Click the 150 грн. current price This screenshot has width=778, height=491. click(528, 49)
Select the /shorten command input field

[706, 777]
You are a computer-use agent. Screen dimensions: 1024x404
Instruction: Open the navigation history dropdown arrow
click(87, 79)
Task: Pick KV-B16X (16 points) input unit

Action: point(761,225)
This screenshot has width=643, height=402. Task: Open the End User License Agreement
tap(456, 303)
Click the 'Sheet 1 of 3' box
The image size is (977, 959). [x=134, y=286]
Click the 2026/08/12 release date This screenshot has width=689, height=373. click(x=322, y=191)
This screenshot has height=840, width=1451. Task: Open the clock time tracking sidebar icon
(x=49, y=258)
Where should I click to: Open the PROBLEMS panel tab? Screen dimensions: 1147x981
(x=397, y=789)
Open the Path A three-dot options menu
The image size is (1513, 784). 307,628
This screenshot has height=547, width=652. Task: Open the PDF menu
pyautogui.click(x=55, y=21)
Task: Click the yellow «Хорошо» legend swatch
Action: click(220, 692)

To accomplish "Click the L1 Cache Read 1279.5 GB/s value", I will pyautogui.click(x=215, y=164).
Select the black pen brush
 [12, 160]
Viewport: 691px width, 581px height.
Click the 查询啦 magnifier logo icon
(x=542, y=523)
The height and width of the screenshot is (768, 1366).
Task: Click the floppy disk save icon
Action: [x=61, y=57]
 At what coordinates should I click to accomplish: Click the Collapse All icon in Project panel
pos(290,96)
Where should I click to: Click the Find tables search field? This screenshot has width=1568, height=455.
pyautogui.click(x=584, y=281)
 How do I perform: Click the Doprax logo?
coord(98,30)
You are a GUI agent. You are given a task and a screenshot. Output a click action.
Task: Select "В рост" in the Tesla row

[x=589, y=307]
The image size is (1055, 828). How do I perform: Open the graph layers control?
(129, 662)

EXERCISE DIRECTIONS:
Which lines of the entries above contain the word "icon", with case counting? Pick out each of them and copy it.

EXERCISE RESPONSE:
This screenshot has height=840, width=1451. Task: Open the clock time tracking sidebar icon
Click the 查询啦 magnifier logo icon
Task: Click the floppy disk save icon
 At what coordinates should I click to accomplish: Click the Collapse All icon in Project panel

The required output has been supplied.